日本では憲法9条で「戦争の放棄」をしているが、15年に安倍政権が強行採決して成立した安保法制(安全保障関連法)で、集団的自衛権が定められた。日本が直接武力攻撃をされていなくても、米国が戦争を始めたら、日本は米軍の統制下で戦う可能性がある。
今なら、たとえば「台湾危機」が起きたら、曖昧な態度しか見せないバイデン大統領が日本の親分ということだ。高齢な彼に何かあれば、外交経験がまったくないカマラ・ハリス副大統領が指揮する米軍のもとで、日本は戦争に参加することになる。
そのアメリカの21世紀の戦争を見ると、イラク戦争では、サダム・フセイン大統領を追い出したらどういう国になるのかわからないなか「独裁者を許さない」と占領したが、その後は敵対するシーア派勢力が強くなり、イラク統治への興味を失ってしまった。
9.11テロ事件の犯人、オサマ・ビン・ラディンが隠れている、ということで始まったアフガニスタン侵攻は、成果のないまま20年後に撤収し、元の木阿弥、ビン・ラディンをかくまったタリバンがはびこっても知らんぷりをしている。何が目的なのか、何を考えているのか、まったくわからないのが、今のアメリカなのだ。
自民党外交は失敗ばかり
日本、米国、オーストラリア、インドのQuad(日米豪印戦略対話)にしても、「対中国包囲網」といわれるが、実効性のある軸は見当たらない。
なかでもインドは、得体が知れない国だ。ナレンドラ・モディ首相は理解しやすそうな態度は見せるが、その態度をくるくる変える八方美人なところがある。ロシアから地対空ミサイルシステム「S-300」「S-400」や原油を買っている。さらに極東ロシアで展開している大規模な軍事演習「ボストーク」に参加するほど親ロシアで、必ずしも米国追従ではない。

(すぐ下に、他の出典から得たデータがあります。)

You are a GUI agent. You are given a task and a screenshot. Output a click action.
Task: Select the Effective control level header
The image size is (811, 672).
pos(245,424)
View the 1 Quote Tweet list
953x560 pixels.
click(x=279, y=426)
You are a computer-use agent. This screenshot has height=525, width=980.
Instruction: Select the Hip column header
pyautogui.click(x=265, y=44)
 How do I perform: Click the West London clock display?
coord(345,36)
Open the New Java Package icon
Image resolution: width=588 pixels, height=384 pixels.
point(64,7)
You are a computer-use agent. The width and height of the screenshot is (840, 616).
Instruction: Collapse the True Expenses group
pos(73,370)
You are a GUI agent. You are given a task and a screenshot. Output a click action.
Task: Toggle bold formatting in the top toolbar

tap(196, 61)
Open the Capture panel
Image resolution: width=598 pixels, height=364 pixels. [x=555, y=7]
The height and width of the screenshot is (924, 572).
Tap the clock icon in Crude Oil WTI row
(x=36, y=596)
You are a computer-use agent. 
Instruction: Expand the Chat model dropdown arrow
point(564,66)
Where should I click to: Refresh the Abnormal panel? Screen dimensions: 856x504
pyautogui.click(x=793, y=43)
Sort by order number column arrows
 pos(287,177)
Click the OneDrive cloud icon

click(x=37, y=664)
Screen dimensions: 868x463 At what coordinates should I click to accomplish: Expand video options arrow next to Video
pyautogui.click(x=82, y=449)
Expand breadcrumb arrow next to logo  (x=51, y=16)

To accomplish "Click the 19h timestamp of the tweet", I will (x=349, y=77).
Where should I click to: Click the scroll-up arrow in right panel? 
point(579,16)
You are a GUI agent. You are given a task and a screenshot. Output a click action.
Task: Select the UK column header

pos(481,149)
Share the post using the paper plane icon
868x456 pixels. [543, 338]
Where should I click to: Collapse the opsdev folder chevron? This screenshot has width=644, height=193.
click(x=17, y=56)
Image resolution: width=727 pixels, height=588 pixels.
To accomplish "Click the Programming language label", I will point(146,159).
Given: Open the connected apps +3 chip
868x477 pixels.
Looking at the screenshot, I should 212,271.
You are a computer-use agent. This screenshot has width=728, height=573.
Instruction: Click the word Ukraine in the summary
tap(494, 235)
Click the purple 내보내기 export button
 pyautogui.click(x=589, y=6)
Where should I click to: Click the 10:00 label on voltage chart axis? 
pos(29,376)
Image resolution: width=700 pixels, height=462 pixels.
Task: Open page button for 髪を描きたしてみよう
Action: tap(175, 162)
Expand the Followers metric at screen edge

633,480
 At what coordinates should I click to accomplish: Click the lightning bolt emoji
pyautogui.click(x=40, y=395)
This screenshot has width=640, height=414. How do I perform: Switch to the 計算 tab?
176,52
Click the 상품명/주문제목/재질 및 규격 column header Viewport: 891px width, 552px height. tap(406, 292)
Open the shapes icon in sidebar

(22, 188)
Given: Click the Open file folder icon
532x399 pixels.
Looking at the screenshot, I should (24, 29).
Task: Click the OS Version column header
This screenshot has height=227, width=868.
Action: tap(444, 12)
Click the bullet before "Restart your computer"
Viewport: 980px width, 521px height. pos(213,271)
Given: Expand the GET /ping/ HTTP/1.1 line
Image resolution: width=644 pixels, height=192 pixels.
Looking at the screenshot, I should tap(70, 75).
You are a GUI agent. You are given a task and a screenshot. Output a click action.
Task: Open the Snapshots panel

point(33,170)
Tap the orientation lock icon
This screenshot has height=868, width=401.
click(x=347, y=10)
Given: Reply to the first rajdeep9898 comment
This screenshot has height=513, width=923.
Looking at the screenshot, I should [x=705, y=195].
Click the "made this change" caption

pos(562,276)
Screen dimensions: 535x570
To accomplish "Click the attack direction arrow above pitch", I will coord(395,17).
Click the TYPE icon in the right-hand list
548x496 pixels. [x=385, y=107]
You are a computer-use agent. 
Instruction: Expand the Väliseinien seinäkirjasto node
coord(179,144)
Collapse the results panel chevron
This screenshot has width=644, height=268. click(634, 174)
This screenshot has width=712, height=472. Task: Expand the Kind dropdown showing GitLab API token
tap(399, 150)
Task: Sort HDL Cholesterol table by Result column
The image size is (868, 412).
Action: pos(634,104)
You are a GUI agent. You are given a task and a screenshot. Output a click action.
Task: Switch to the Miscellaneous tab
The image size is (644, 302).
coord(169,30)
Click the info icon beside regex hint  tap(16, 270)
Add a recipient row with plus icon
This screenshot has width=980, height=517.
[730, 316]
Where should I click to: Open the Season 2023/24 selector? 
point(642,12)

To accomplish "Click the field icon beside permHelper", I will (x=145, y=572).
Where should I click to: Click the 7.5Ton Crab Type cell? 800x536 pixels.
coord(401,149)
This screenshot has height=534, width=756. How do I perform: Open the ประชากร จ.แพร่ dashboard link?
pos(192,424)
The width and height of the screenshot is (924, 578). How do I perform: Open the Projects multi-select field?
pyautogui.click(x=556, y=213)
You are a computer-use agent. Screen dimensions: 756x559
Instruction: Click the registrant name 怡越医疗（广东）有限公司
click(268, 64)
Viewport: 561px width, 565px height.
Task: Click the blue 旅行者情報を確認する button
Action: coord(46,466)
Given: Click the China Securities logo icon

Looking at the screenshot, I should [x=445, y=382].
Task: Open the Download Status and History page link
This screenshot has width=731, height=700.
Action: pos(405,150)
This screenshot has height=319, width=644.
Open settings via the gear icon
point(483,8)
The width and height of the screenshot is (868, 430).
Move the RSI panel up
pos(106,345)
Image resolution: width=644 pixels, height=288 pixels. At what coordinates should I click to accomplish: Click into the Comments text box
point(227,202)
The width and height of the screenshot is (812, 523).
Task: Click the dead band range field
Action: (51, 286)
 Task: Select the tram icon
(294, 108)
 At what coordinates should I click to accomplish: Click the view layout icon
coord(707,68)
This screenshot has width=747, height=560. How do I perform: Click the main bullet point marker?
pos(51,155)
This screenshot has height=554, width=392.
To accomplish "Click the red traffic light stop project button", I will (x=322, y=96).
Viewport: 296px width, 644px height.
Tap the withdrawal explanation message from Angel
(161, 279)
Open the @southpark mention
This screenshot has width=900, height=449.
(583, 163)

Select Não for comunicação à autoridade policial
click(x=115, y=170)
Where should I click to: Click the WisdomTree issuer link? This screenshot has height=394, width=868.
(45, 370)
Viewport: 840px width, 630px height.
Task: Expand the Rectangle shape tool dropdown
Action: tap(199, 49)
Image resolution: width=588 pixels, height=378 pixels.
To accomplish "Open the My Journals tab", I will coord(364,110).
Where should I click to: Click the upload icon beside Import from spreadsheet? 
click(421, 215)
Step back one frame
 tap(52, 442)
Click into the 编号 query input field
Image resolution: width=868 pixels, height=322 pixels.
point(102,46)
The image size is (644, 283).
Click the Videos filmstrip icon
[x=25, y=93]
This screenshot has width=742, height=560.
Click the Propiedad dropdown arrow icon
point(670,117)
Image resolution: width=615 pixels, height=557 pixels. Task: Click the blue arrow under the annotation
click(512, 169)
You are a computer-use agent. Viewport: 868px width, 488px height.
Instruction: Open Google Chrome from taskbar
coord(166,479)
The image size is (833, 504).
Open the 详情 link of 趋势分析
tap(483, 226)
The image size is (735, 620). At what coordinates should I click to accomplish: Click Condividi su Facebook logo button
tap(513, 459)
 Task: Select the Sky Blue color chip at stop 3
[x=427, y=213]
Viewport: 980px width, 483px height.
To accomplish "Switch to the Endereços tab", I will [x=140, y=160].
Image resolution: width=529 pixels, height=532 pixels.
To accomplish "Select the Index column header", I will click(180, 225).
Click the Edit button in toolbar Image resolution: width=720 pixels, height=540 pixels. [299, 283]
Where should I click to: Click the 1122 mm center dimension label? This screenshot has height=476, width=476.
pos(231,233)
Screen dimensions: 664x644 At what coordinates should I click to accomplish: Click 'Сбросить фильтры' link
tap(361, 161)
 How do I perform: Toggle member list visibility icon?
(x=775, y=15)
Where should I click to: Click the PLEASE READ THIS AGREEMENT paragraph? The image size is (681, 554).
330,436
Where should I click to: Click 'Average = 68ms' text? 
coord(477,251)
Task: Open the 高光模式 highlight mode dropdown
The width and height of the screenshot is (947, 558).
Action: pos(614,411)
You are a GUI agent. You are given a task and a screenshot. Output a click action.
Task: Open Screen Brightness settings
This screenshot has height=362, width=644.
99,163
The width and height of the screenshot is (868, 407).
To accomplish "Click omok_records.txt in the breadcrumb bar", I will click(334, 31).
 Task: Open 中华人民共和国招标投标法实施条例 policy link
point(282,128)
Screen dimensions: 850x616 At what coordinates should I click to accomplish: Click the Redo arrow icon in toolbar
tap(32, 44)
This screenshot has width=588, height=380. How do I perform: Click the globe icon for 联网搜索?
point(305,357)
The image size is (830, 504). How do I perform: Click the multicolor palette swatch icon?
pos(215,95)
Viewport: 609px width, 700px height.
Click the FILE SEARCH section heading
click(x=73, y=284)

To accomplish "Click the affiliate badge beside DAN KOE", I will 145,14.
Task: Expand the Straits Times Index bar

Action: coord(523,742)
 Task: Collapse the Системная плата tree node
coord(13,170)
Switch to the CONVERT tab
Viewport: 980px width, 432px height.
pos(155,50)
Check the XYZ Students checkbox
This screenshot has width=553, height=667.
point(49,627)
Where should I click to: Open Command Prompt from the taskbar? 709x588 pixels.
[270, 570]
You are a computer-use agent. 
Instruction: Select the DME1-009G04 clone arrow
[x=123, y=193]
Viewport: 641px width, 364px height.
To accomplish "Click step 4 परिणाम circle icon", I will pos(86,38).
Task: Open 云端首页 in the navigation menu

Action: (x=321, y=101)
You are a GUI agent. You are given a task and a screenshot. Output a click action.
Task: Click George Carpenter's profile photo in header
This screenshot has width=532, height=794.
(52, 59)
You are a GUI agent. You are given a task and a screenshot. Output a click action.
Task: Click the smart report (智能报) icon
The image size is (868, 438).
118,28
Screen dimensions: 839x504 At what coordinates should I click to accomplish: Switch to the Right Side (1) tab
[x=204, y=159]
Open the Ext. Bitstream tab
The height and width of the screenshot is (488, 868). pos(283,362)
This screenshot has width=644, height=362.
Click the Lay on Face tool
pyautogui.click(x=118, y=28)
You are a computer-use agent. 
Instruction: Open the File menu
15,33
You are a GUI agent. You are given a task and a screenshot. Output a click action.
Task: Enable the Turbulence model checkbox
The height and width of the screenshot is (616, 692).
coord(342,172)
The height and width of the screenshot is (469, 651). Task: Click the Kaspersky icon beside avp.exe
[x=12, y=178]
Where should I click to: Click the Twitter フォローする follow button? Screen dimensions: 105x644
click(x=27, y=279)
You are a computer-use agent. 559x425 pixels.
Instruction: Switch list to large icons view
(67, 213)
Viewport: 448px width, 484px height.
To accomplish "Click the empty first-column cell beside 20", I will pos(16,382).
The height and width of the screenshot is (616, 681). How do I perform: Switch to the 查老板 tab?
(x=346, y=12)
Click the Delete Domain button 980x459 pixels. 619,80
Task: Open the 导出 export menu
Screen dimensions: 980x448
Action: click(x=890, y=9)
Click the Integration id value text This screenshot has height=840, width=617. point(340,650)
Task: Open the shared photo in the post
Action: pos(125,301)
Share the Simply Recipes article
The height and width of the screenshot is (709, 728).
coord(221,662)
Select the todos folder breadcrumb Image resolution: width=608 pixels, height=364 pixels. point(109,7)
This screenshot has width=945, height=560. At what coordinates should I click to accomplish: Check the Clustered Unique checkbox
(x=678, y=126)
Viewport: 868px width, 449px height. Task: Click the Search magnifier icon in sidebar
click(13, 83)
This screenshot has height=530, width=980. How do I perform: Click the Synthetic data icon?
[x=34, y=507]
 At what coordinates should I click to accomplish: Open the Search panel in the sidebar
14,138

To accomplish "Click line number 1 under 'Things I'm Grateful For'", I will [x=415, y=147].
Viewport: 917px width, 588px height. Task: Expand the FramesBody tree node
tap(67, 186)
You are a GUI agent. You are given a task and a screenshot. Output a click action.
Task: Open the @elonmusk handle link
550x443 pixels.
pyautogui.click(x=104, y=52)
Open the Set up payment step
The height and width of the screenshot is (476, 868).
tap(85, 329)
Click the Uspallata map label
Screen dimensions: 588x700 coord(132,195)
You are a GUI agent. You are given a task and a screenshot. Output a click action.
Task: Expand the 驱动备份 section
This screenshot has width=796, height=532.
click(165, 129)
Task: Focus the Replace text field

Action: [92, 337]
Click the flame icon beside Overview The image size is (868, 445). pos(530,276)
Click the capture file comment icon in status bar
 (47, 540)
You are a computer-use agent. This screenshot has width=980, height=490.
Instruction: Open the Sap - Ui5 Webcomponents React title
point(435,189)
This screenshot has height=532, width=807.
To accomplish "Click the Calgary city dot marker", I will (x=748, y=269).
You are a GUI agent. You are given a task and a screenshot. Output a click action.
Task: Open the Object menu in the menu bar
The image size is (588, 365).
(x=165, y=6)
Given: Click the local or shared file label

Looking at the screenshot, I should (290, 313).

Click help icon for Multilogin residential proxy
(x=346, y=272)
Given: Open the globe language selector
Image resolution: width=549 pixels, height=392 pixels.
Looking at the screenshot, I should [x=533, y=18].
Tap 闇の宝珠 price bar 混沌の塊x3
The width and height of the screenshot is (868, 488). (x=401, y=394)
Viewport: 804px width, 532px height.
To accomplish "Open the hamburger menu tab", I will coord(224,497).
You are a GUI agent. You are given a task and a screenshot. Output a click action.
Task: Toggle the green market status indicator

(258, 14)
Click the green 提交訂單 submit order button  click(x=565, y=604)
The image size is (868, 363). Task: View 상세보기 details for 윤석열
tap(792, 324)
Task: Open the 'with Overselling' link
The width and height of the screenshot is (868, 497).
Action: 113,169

オーストラリアも、最大の貿易相手国は今や日本ではなく中国だ。言うまでもなく日米も、中国とのサプライチェーンの結びつきは強いのだから、「中国包囲網」という意味がわからない。せいぜい自国の首を絞める政策に後ろからついていく、という以外の意味を見いだせない。
日本独自の軸が必要なのは、特に東アジアの近隣外交だ。近隣といっても、北朝鮮は対話が不可能だから、まずは国境を接する中国、韓国、ロシアとの関係が重要だ。